Test deterministic random numbers with this code in your playground:

var pcg = PermutedCongruential(seed: 1234)
for _ in 1...10 {
  print(Point.random(inRadius: 1, using: &pcg))
}

These look like random numbers but are reproducible. The tenth random point will always be Point(x: 0.43091531644250813, y: 0.3236366519677818) given a starting seed of 1234.

Enumerations

Swift enumerations are another powerful value type that lets you model a finite set of states. Add this to your playground:

enum Quadrant: CaseIterable, Hashable {
  case i, ii, iii, iv

  init?(_ point: Point) {
    guard !point.x.isZero && !point.y.isZero else {
      return nil
    }

    switch (point.x.sign, point.y.sign) {
    case (.plus, .plus):
      self = .i
    case (.minus, .plus):
      self = .ii
    case (.minus, .minus):
      self = .iii
    case (.plus, .minus):
      self = .iv
    }
  }
}

This code creates an abstraction for quadrants in the two-dimensional plane. The CaseIterable conformance lets you access an array, allCases. Hashable means you can use it as an element of a Set or key of as the key of a Dictionary. You can make the initializer failable because points on the x- or y-axis aren’t defined to be in a quadrant. An optional initializer lets you document this possibility naturally.

Try it out with this:

Quadrant(Point(x: 10, y: -3)) // evaluates to .iv
Quadrant(.zero) // evaluates to nil

Types as documentation

Types can serve as documentation. For example, if you have a function that returns an Int, you don’t need to worry if the function will return 3.14159 or “Giraffe”. It just can’t happen. In a sense, the compiler rules out all those crazy possibilities.

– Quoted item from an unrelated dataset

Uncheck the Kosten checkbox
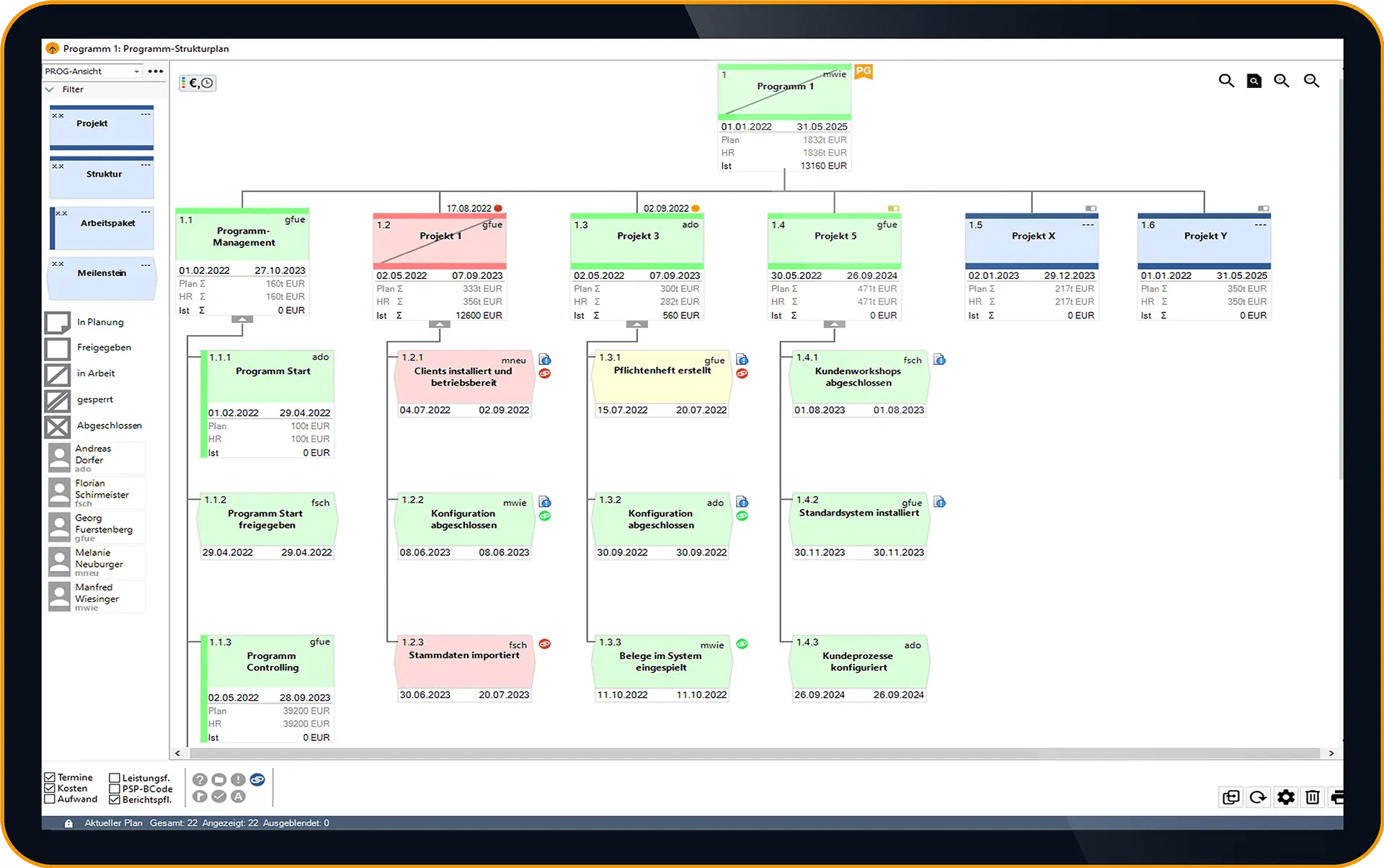pos(50,788)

Historical note: One of the more famous software engineering failures came in 1999 with the Mars Climate Orbiter. Engineers at the Jet Propulsion Lab in California wrote their functions with metric impulse values measured in newton-seconds. In contrast, engineers at Lockheed Martin Astronautics in Colorado wrote their functions with English units of pound-seconds. Imagine if the two groups had made units explicit with a type. Doing so might have prevented the costly ($125M+) error that caused the space probe to skip off (or burn up in) the Mars atmosphere.

Foundation has an extensible set of types for dealing with common physical units, such as length, temperature and angle. Consider angles, which can be expressed in a variety of units. Add this to the playground:

let a = Measurement(value: .pi/2,
                    unit: UnitAngle.radians)

let b = Measurement(value: 90,
                    unit: UnitAngle.degrees)

a + b  // 180 degrees

The variable a is a right angle expressed in radians, and b is a right angle expressed in degrees. You can add them together to see that they’re 180 degrees. The + operator converts them to a base unit before adding the values.

Of course, Swift lets you define overloads of standard math functions. You can make a type-safe version of cos() and sin().

func cos(_ angle: Measurement<UnitAngle>) -> Double {
  cos(angle.converted(to: .radians).value)
}

func sin(_ angle: Measurement<UnitAngle>) -> Double {
  sin(angle.converted(to: .radians).value)
}

cos(a)  // 0
cos(b)  // 0
sin(a)  // 1
sin(b)  // 1

The function takes an angle and converts it explicitly to radians before passing it to the standard transcendental cos() and sin() functions. With this new API, the compiler can check to make sure you’re passing angle types instead of something nonsensical.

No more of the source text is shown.